Disk drives come with various spin speeds and interfaces. Other things being equal, the speed of rotation is the most important factor in data access time. A read/write head has to move to the right track on a disk's surface and then wait for the disk's rotation to bring the target sector under the head.
Moving the slider to bring the read/write head to the target track takes the same time irrespective of the disk's spin speed, leaving disk form factor (3.5in or 2.5in) out of it. A 15,000rpm disk will bring the target sector under the head almost three times faster than a disk spinning at 5,200rpm.
Also, a 15,000rpm drive has a lower capacity than a 7,200rpm drive, which in turn has a lower capacity than a 5,200rpm drive. The faster a drive spins, the lower its capacity and the higher its cost.
Make way for the new
Let's imagine a company that has all of its data on a drive array with a single disk type. Some of the data is there because it has to be kept just in case, but is of low importance and is accessed infrequently – last year's expense reports and manufacturing records, for example, or the data kept for regulatory compliance reasons.
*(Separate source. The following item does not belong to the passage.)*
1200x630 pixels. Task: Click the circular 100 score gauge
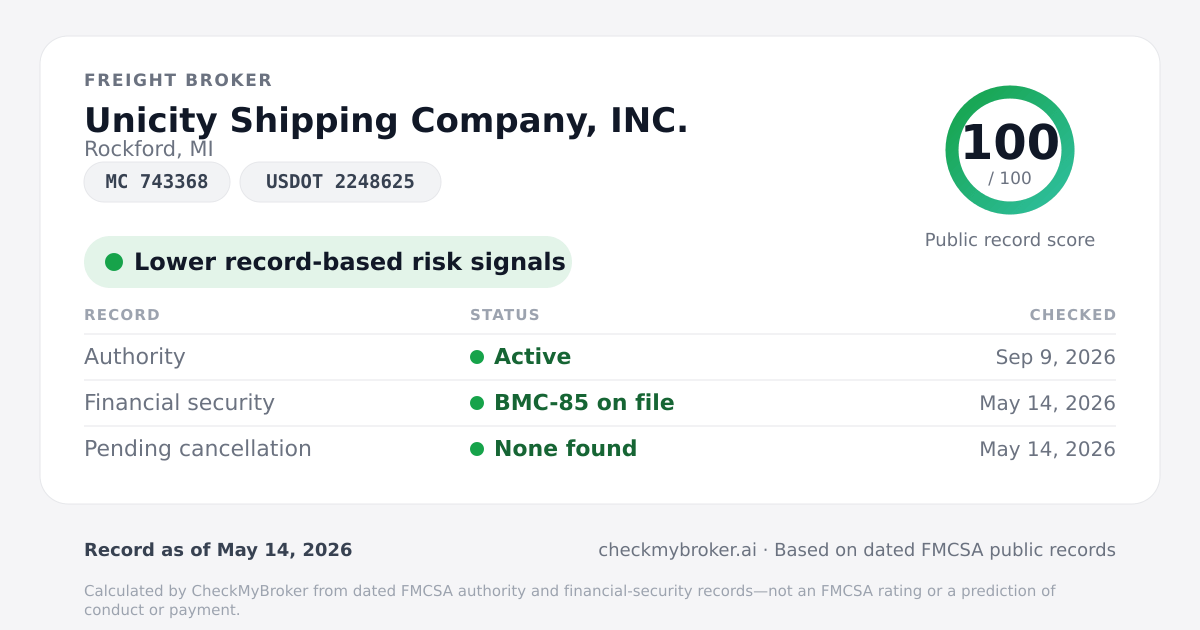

Some of the data is accessed more frequently and is probably newer. This could be:
- Emails between one week and one month old
- PowerPoint decks created in the past three months
- Marketing collateral such as whitepapers
- HR staff records
Other data is accessed much more often, for example:
- Customer and accounting databases
- New hire records in HR
- The current manufacturing run
- Sales order processing
A warehouse has aisles near to or far away from the loading bay. High turnover goods are stored nearer the loading bay so they can be dealt with faster. That is an example of storage tiering.
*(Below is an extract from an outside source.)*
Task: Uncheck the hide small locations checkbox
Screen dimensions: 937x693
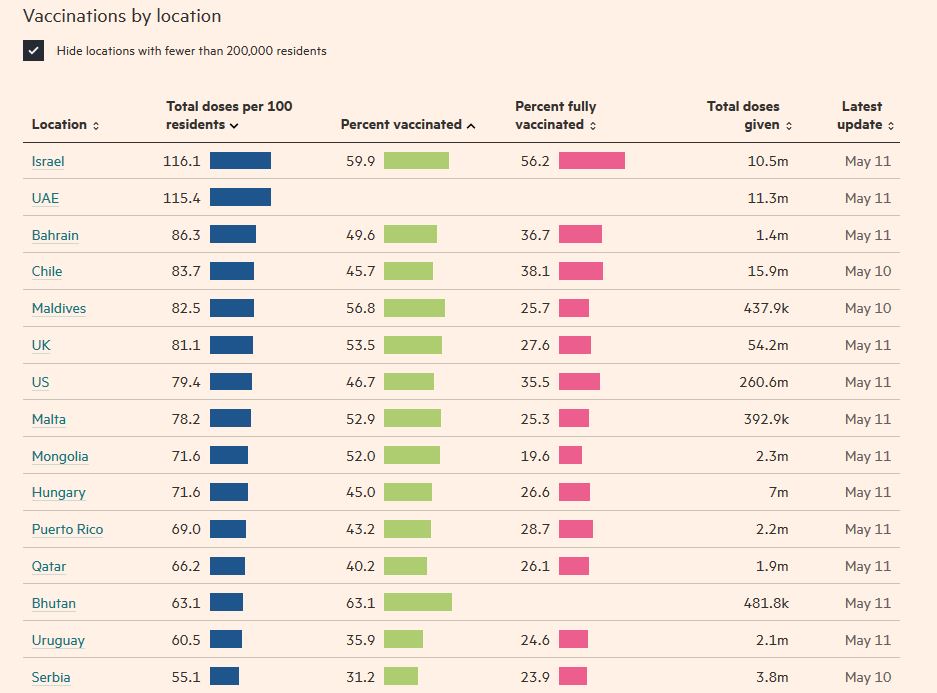Action: coord(34,51)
So we can allocate data to three overall categories based on access rate and newness. These could be called hot, cool and cold; or fast, medium and low-access. We could also say high access-rate data is high-value data.
Ideally we would put the relatively small amount of hot data on fast disks, which are expensive and low capacity. Medium access data could go on 10K drives; and low-access data, the bulk of our information, could go on high-capacity 7.2K Sata drives.
The difficult bit
That seems simple enough. What's the problem?
The problem is threefold: data is not static; identifying its state is difficult; and moving it is tricky.
Data is created, used and then kept for reference. These three stages constitute a data lifecycle.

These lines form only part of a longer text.